If We Won't Discipline Are We Really A Church?

re-post from 12 September 2007

One of the clearest commands our Lord gave during his ministry, before his crucifixion, death, burial, and ascension, was to practice discipline in the congregations (Matt 18). It has been abused, but more often it has been neglected. The Apostle Paul also commanded that we love the congregation and love the impenitent by disciplining him.

In our age, we’ve come to tell ourselves that “love” means tolerating everything and anything one does. That such an attitude and practice is not actual love is easy to see. If a child is sitting near an electrical outlet with a pair of needle nose pliers, to watch that child put the pliers (as he is likely to do) into the outlet is not loving is it? (Yes, I was that boy and Mom didn’t see the pliers and it all happened so quickly. I don’t blame her and I don’t think it did lasting damage; but the reader will reach his own conclusions about that). Love requires that, if possible, one intervene and say, “Wait a minute! What you are doing is neither safe nor right. Stop or there will be consequences.”

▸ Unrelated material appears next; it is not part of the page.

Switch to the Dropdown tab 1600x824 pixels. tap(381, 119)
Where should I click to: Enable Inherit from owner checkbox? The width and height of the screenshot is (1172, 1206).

We might more easily accept the necessity of this sort of love when it comes to practical sins such as theft, murder, or sexual immorality but what about doctrinal error? Well, we Americans aren’t very good at “ideas.” We like practical projects that give us the satisfaction of completion. It’s hard to see the outcome of a doctrinal error or of discipline for error, at least right away. So, we make good pronouncements and we’re tempted to leave it at that.

Pronouncements are grand and important but they are only the beginning. Serious doctrinal error, such as corrupting the gospel by adding works to faith in the act of justification, is every bit as dangerous as any “practical” sin. It has even greater consequences for greater numbers of people. God hates it as much as he hates practical sin.

Look at it this way. For which did Paul pronounce an anathema (eternal condemnation)? A practical sin or doctrinal error? In Gal 2 it was the latter! Sin is no light thing. It is worthy of death. It required the incarnation, obedience, death, and resurrection of our Lord but doctrinal, theological error destroys the foundations of the very church. It is insidious. It might seem that we’re getting away with not doing anything, but eventually the wind will blow and the church will topple. By then, of course, it will be too late. What destroyed the mainline churches and what will destroy the borderline churches and the sideline churches, was not “immorality” of the sort we normally think, it was latitudinarianism — doctrinal pluralism.

The Reformed churches have recognized errors in our midst. We have addressed them. Will we have the courage to actually do something about them in concrete cases or will we content ourselves to have received reports and adopted pastoral advice and the like?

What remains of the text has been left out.